2.1. Statistical Representation Based Document Classification

As a word is the most basic unit of semantics, the traditional one-hot representation model converts the word in vocabulary into a sparse vector with a single high value (e.g., 1) in its position and all the others low (e.g., 0), which is employed in the bag-of-words (BoW) model [10] to reflect the word frequency information. However, the BoW model can only symbolize the words and cannot reflect the semantic relationship between words. In view of that, the bag-of-means model [11] is proposed to cluster the words embeddings learned by the word2vec model [2] for text representation. Furthermore, the bag-of-grams [11] is developed to take the -gram words orders into account for text representation, which selects the most frequent -grams (up to 5 grams) as the vocabulary in the BoW model. In addition, with some extra statistical information added to the BoW model, for example, TF-IDF [17], a better text representation is achieved. Besides, incorporating the text features into the representation learning process, for example, the noun phrases [18] and the tree kernels [19], can further improve the accuracy of document classification.

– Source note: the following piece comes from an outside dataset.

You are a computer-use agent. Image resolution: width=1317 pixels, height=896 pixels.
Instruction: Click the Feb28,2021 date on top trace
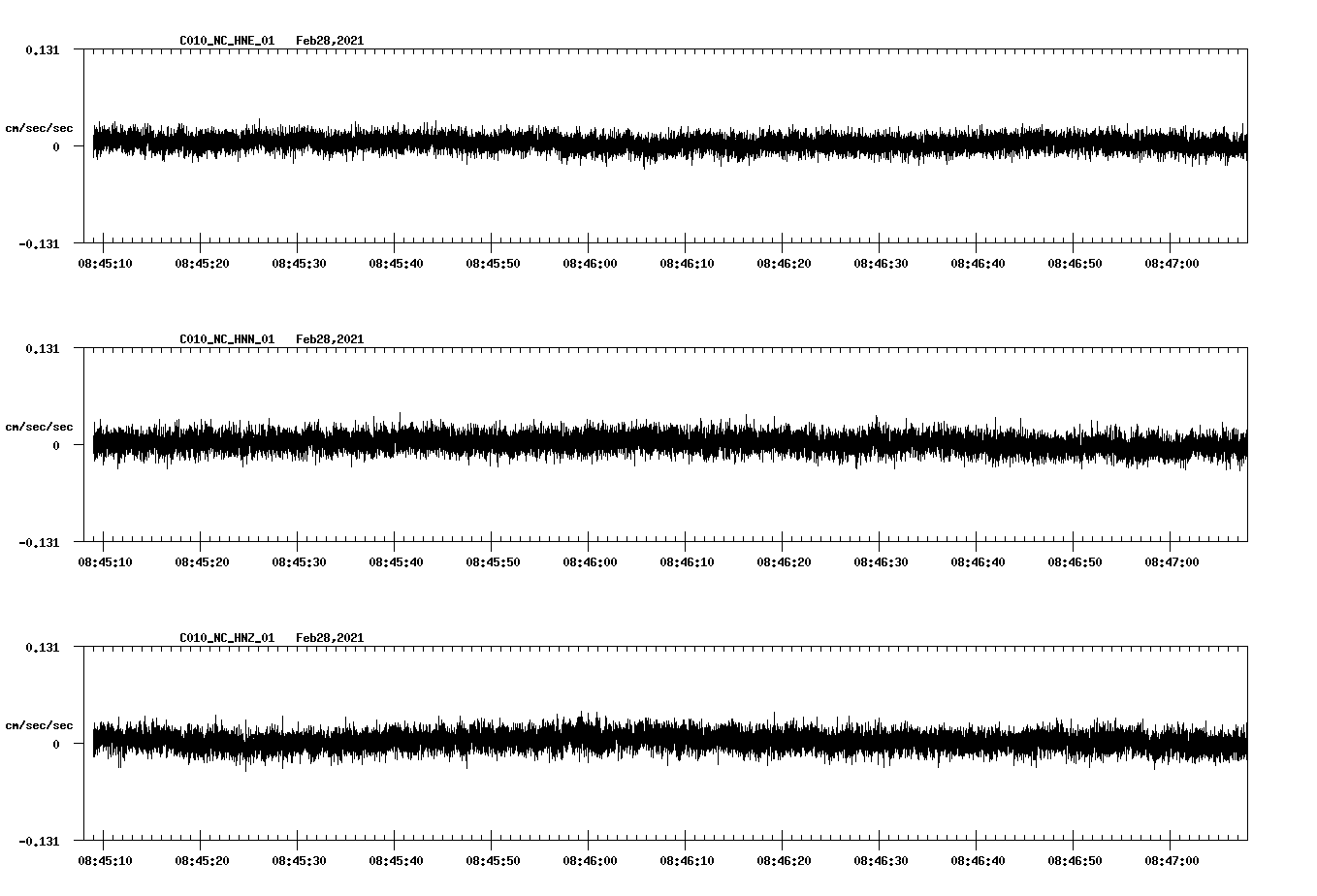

Clearly, a progressive step has been made to text classification based on statistical representation. However, such traditional statistical representation approaches inevitably suffer from the problem of data sparsity and dimensionality, which leads to no applications to large-scale corpus. In addition, such approaches are simply built on shallow statistics and deeper semantic information of text has not been well developed. Instead, our proposal in this paper based on deep learning of neural network has the ability to learn the low-dimension vectors to overcome such problems.

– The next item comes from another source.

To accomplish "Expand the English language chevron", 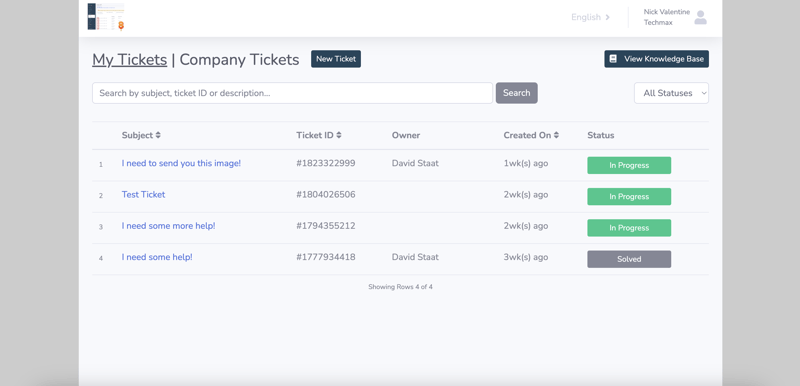I will click(607, 17).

2.2. Neural Representation Based Document Classification

Since Bengio et al. [20] first employed the neural-network architecture to train the language model, a great attention has been paid to proposing the neural-network related models for document classification. For instance, the FastText model proposed by Joulin et al. [12] uses 1 hidden layer to integrate all input information and present considerable results. However, this model only concerns the mean of word vectors and discards the signal of word order. In order to overcome the problem of insufficient training data which often appears in a single-task supervised learning, Liu et al. [14] use the multitask learning framework with RNN structure to jointly learn across multiple related tasks. Compared to RNN, CNN is easier to train and capture the global text information. For instance, Kim [13] employs the CNN to classify documents, while Zhang et al. [11], in character level, also employ a CNN to represent documents. Furthermore, a combination of these neural-network models can integrate the advantages of a single neural-network. For instance, RCNN is proposed to adopt the recurrent structure to grasp the context information and can identify the key components in text by employing a max-pooling layer [15].

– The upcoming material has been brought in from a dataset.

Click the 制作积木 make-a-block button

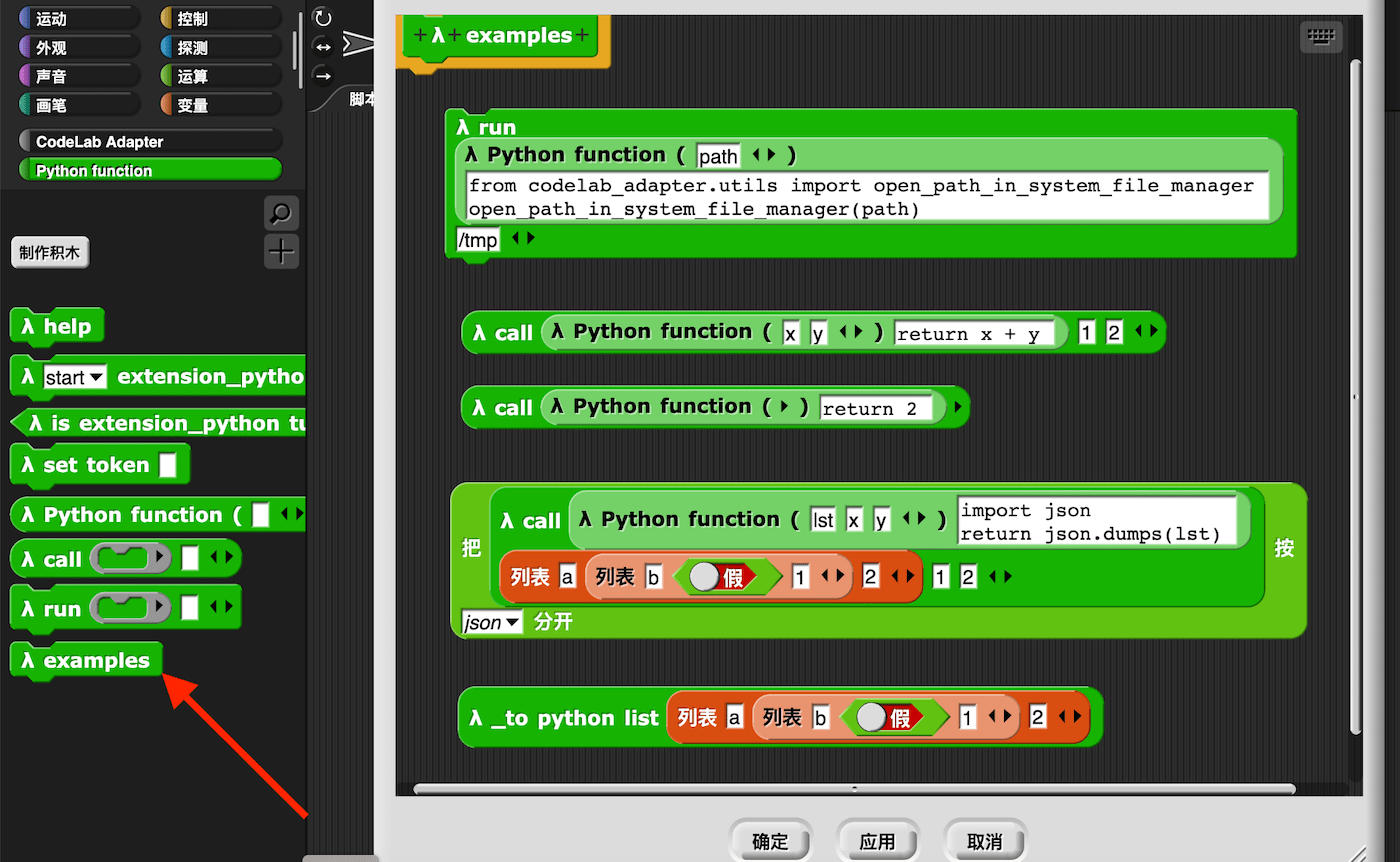(x=49, y=252)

Although the neural-network models above utilize a complex neural-network structure to deep learning and are able to develop the hidden text features, such models are built on one or multiple tasks lack of interoperability. In addition, such approaches directly employ the neural-network architecture to get the document representation vectors without considering the structure features of texts, making models less interpretable. Instead, our proposal pays special attention to the process of generating texts, which is based on hierarchical architecture and can improve the interpretability of neural network based models.

3. Approach

In this section, we first formally describe our proposal, that is, the hierarchical neural representation in Section 3.1. Then, in Section 3.2, we detail three new proposed models based on our hierarchical neural architecture, that is, TextHFT, TextHRNN, and TextHCNN, which basically combine the hierarchical architecture with the corresponding models, that is, FastTaxt, RNN, and CNN, respectively. In addition, a comprehensive computational complexity analysis is conducted on all discussed models.

3.1. General Framework

First of all, we propose a general framework for document representation with a hierarchical neural architecture. Figure 1 illustrates the major workflow of our proposal for document representation. Let us make a brief illustration. Given a document that consists of sentences with each sentence having words, we denote the document as and the sentence as , where represents the word in sentence .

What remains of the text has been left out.